EXCERPTED DATA =>
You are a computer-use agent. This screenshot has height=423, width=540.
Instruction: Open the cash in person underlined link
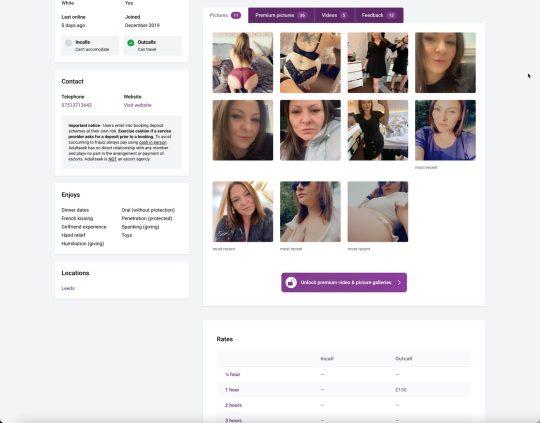(x=153, y=142)
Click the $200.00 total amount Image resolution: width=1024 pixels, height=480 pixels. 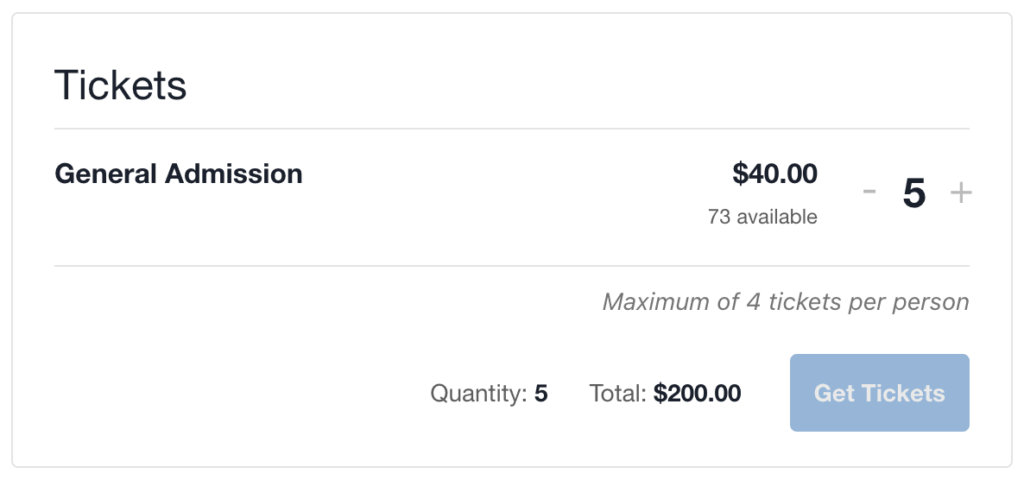(x=697, y=394)
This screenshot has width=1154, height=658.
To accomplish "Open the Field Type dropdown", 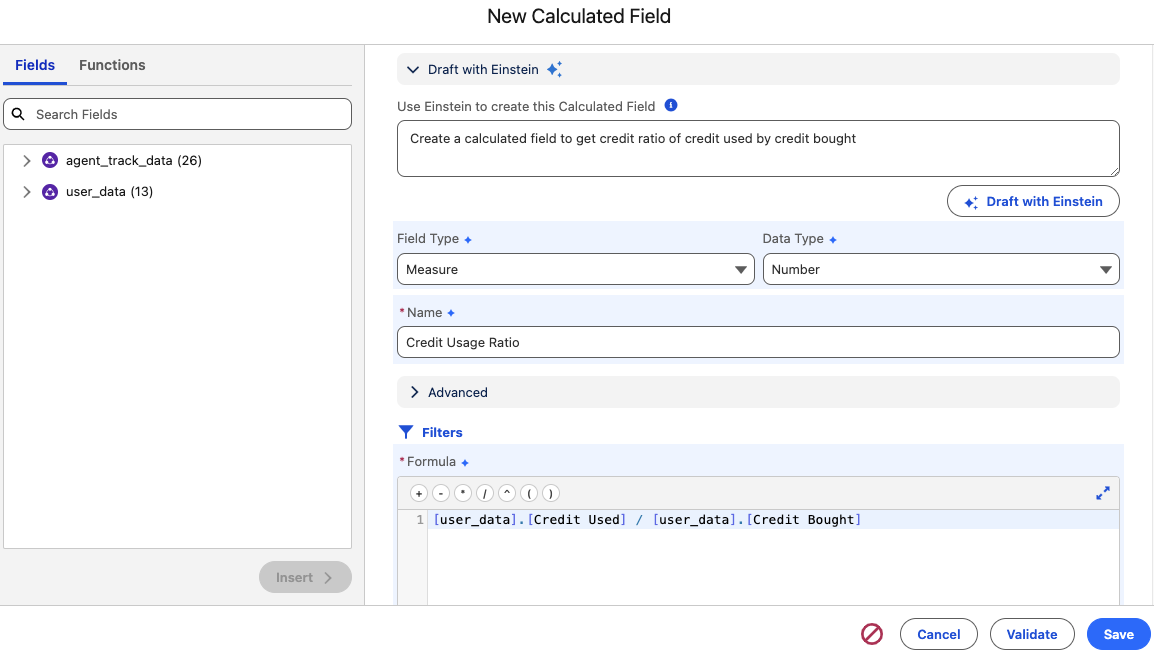I will point(575,269).
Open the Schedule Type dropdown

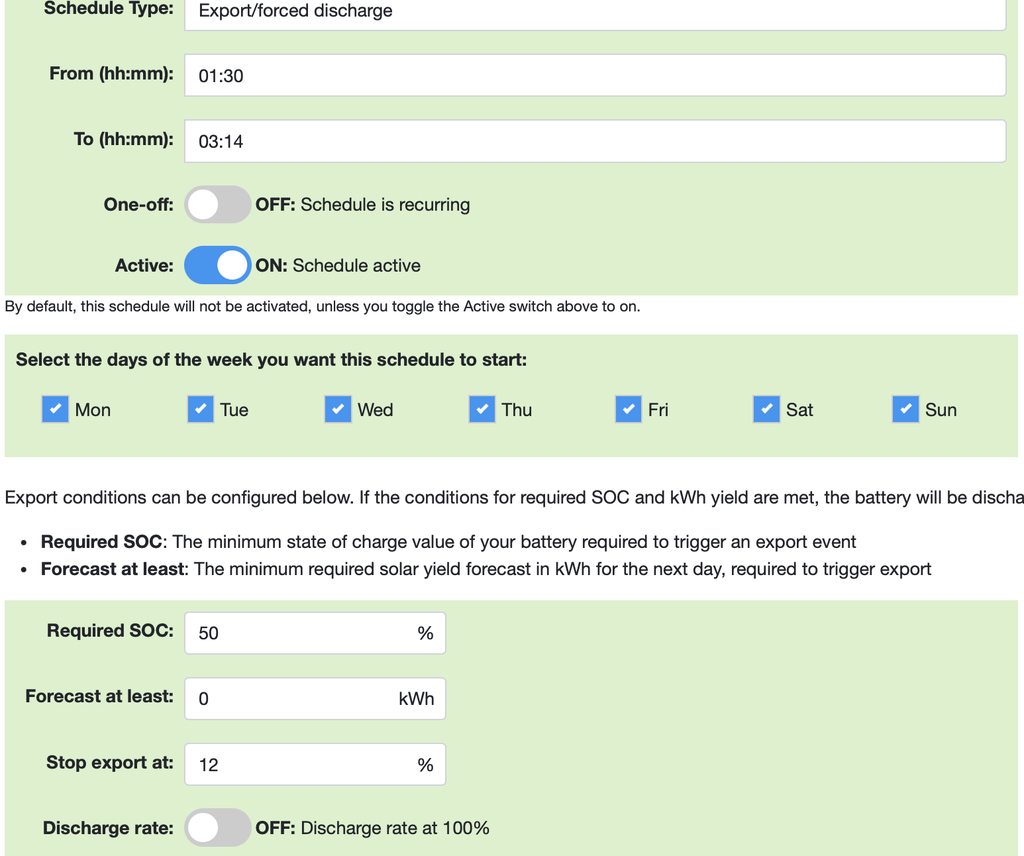(595, 12)
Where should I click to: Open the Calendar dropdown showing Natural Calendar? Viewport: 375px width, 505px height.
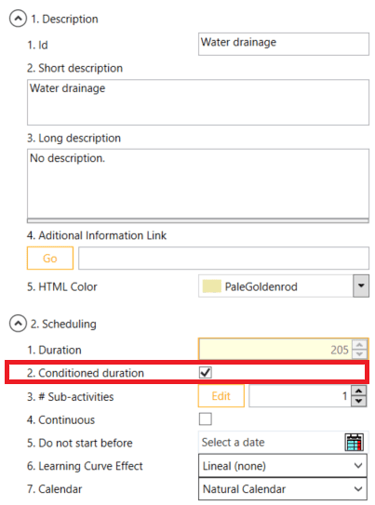point(283,489)
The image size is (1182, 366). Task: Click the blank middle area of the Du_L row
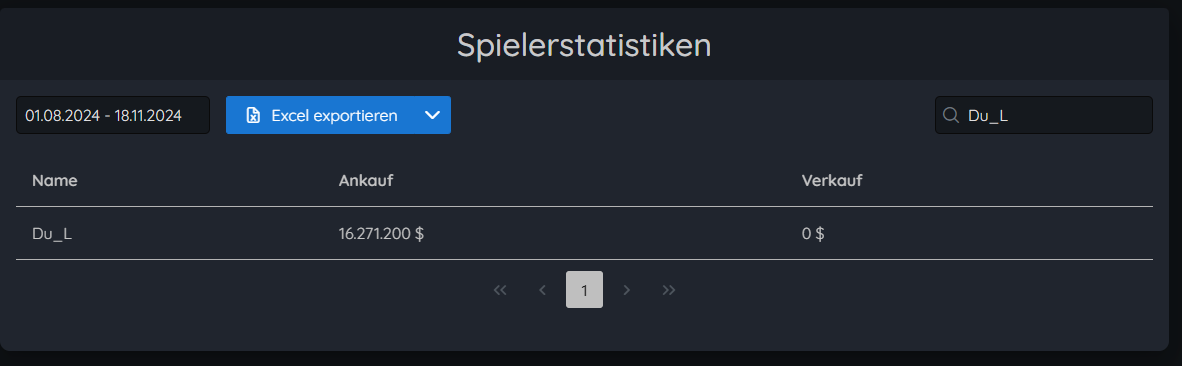[x=603, y=233]
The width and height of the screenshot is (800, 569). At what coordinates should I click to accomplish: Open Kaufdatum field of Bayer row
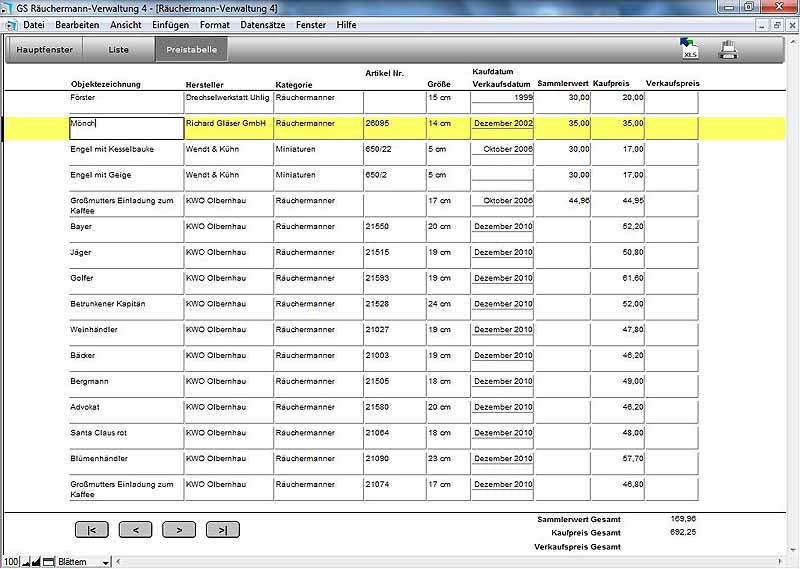[x=502, y=227]
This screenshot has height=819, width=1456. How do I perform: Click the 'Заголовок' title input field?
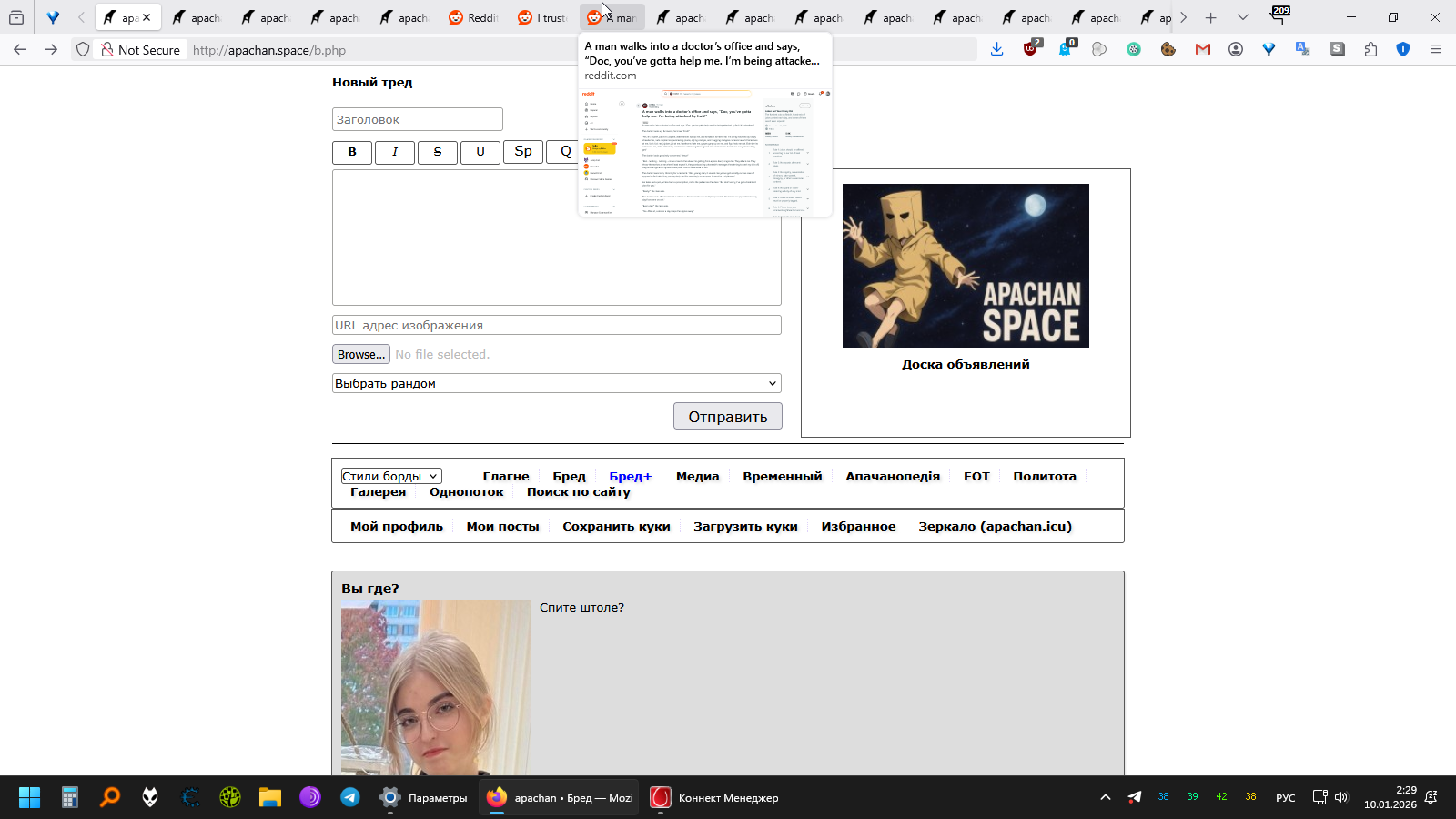coord(417,119)
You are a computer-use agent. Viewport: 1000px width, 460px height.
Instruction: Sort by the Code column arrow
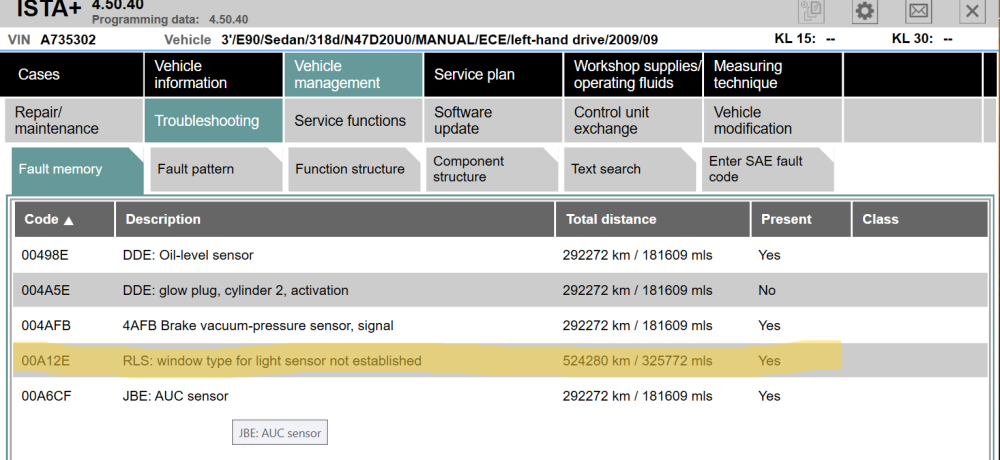(69, 220)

EXERCISE DIRECTIONS =>
The answer must be every line of the data that contains the word "agent".

TASK OUTPUT =>
You are a computer-use agent. This screenshot has height=423, width=540.
You are a computer-use agent. Viewport: 1000px width, 460px height.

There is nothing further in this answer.